ROWS:
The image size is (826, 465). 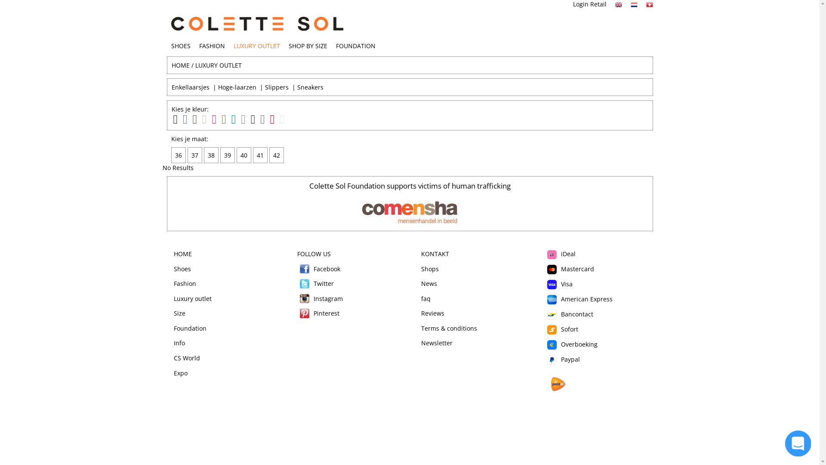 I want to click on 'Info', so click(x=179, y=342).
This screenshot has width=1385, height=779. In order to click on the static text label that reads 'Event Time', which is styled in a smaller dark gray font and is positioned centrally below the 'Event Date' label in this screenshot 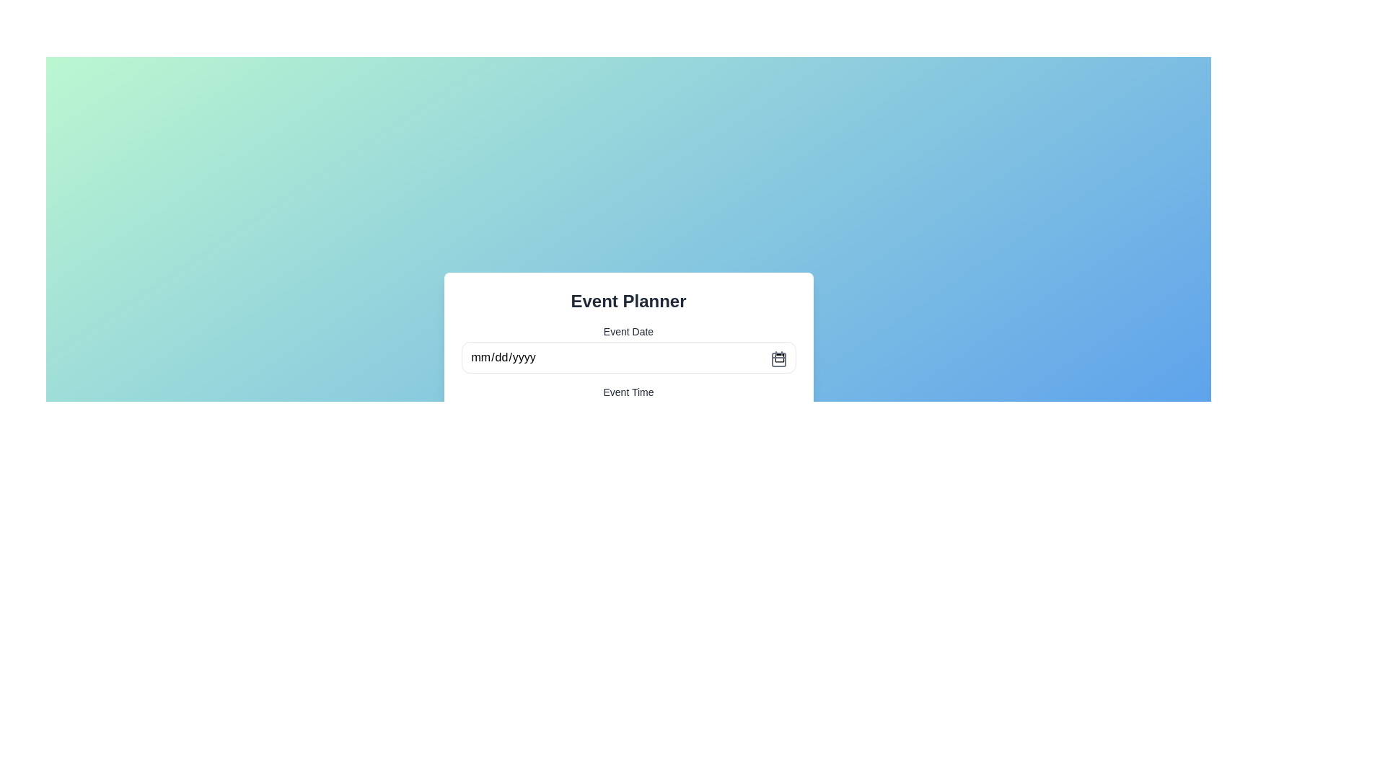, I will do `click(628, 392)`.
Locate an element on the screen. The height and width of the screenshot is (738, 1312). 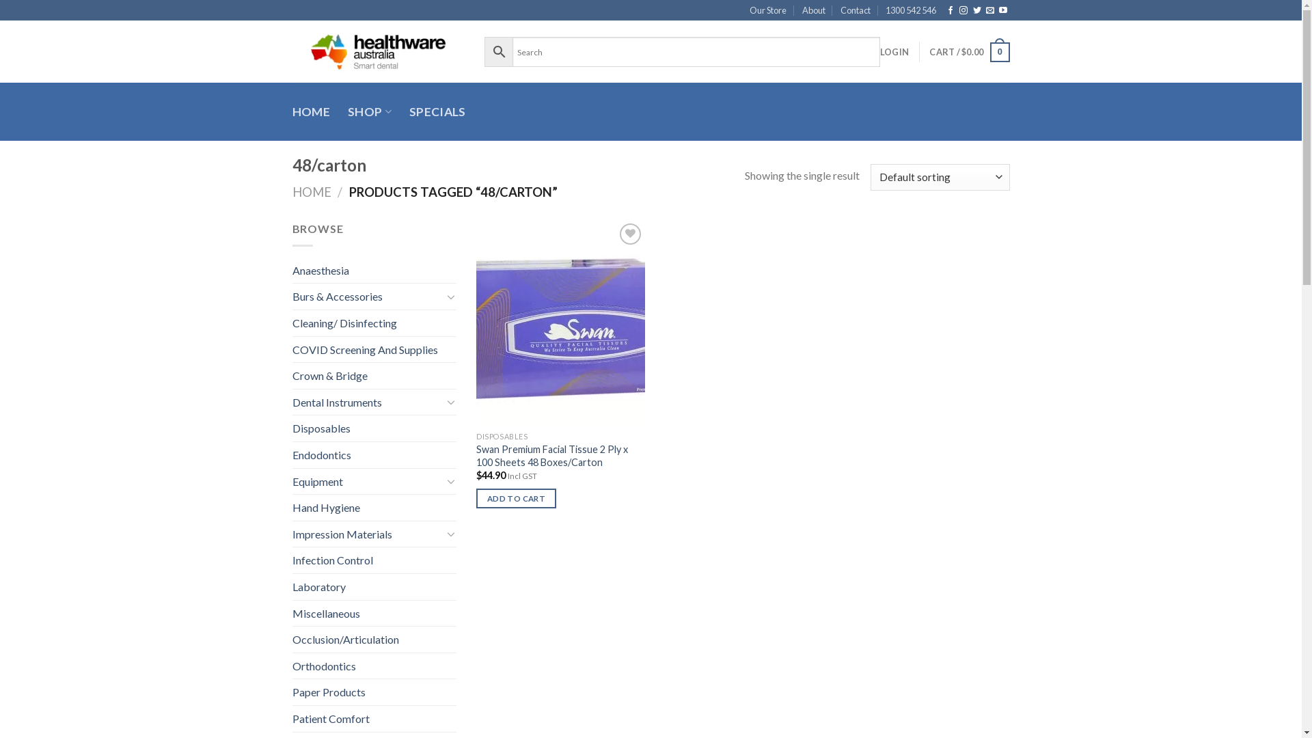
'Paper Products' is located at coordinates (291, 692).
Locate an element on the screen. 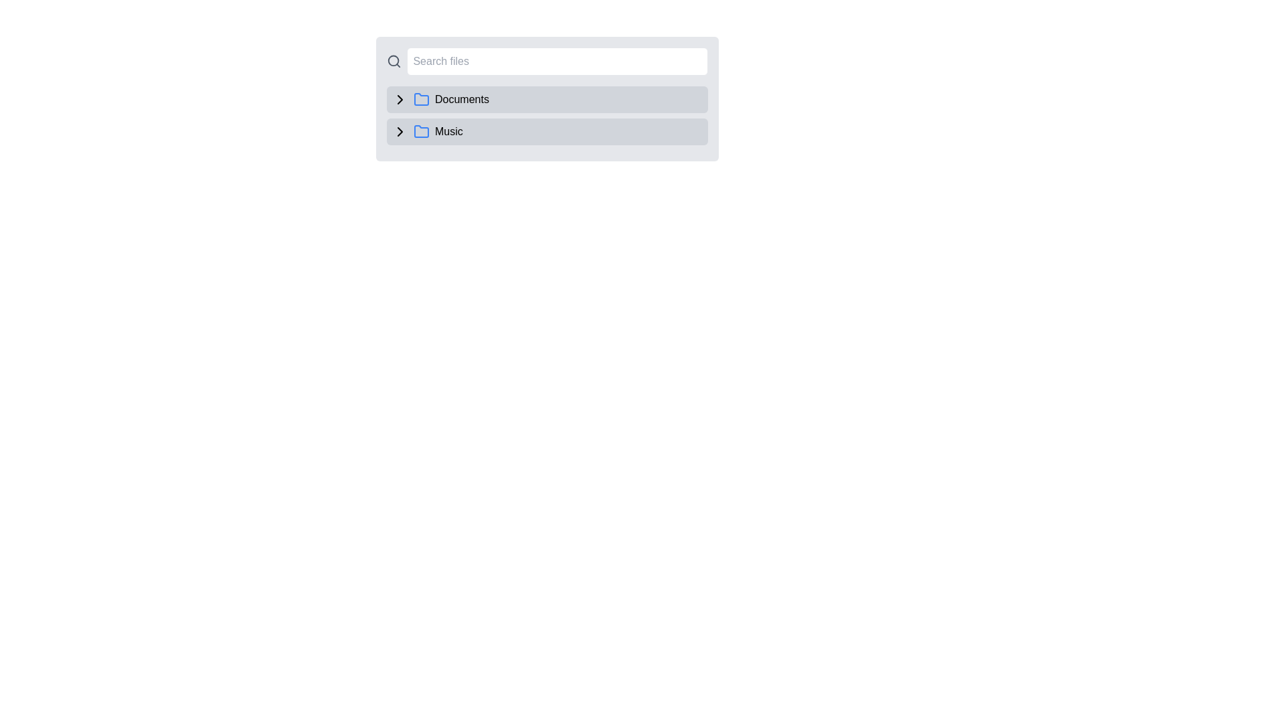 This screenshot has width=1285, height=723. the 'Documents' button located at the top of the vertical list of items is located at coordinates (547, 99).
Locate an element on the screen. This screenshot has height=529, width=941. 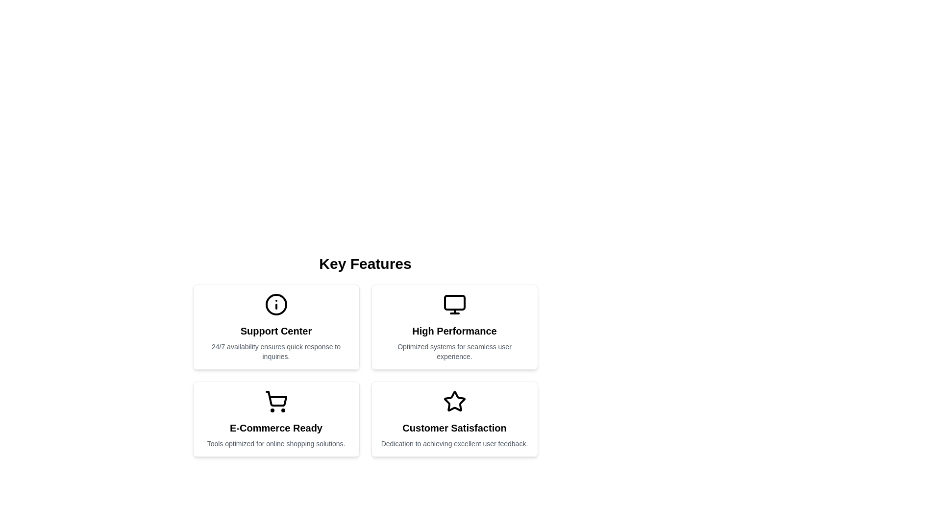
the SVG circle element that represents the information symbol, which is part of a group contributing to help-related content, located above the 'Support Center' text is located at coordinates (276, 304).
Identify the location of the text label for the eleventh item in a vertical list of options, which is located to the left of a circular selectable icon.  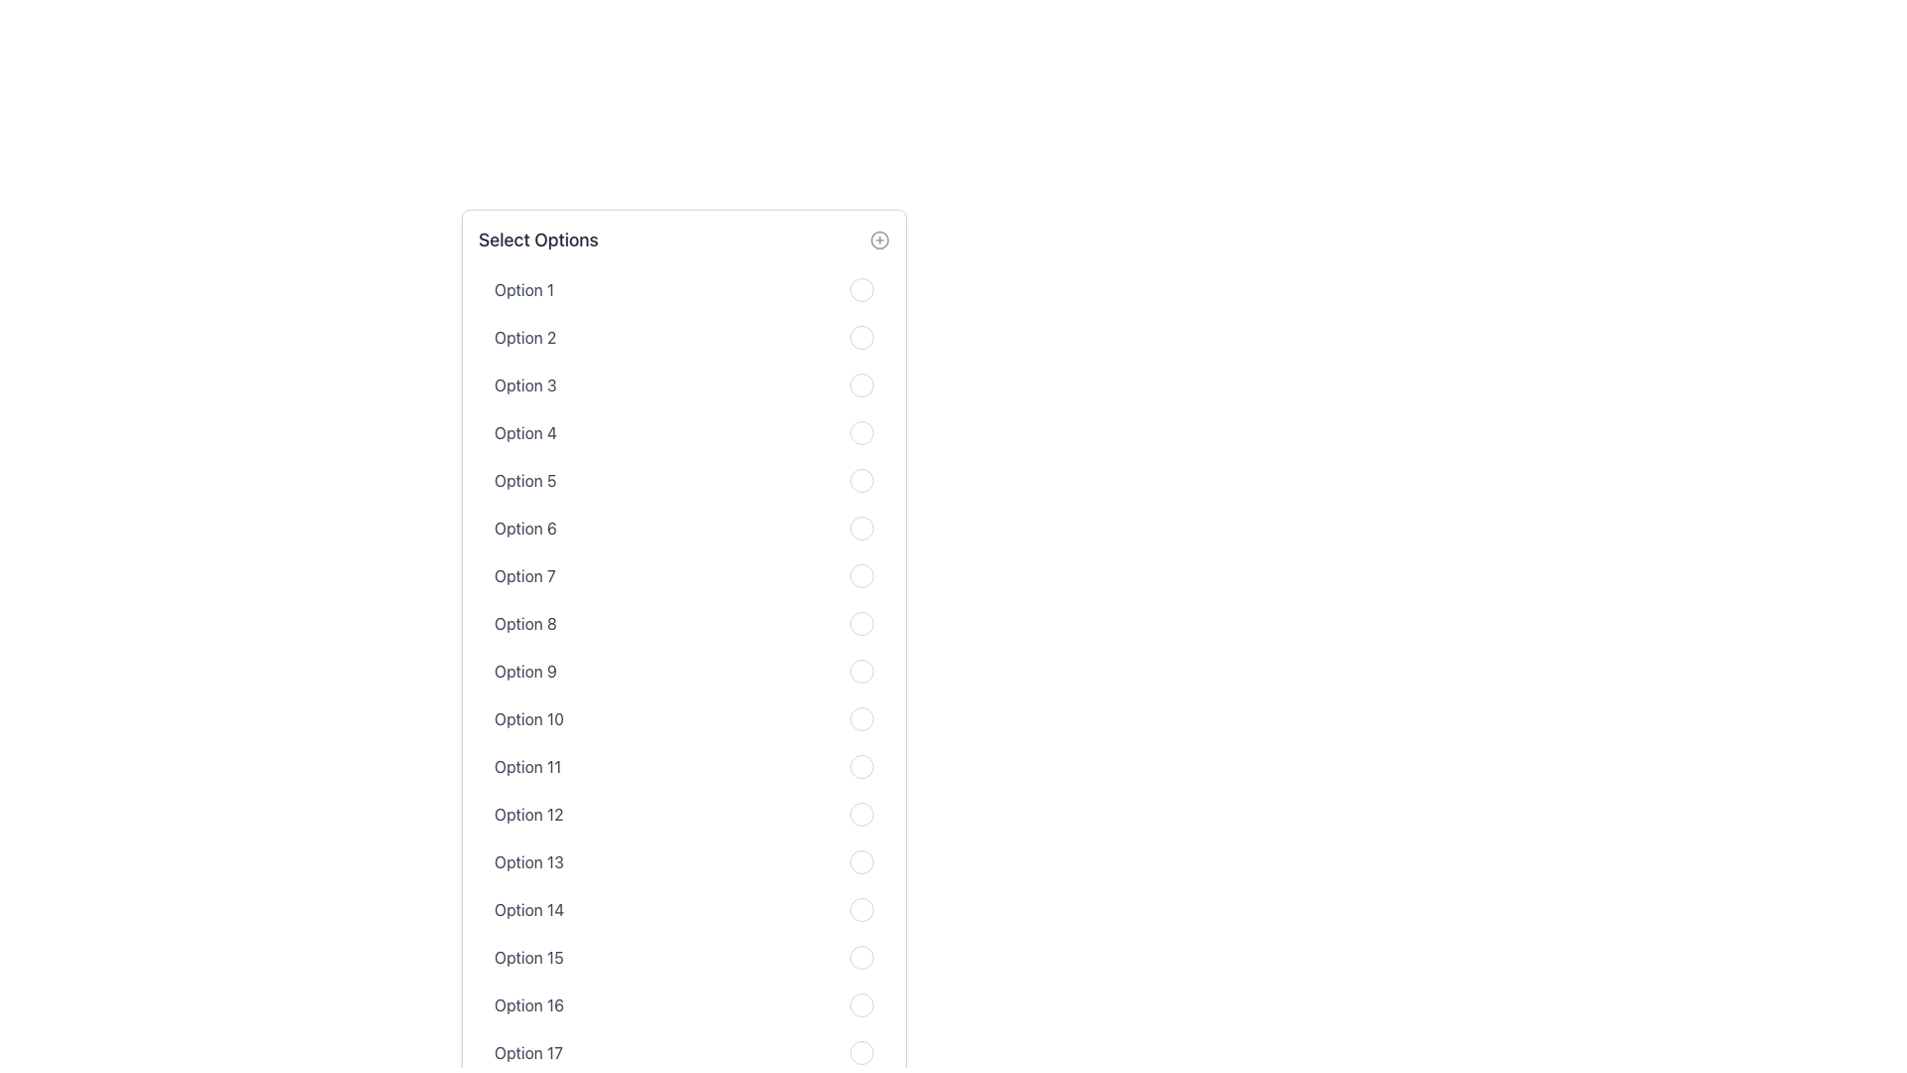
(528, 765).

AIM: Retype the stretch of the data from the line containing "Identify the location" through the end of the data, both ends included, leaving the pictures out of your answer.

WRITTEN ANSWER:
Identify the location of the text label for the eleventh item in a vertical list of options, which is located to the left of a circular selectable icon.  
(528, 765).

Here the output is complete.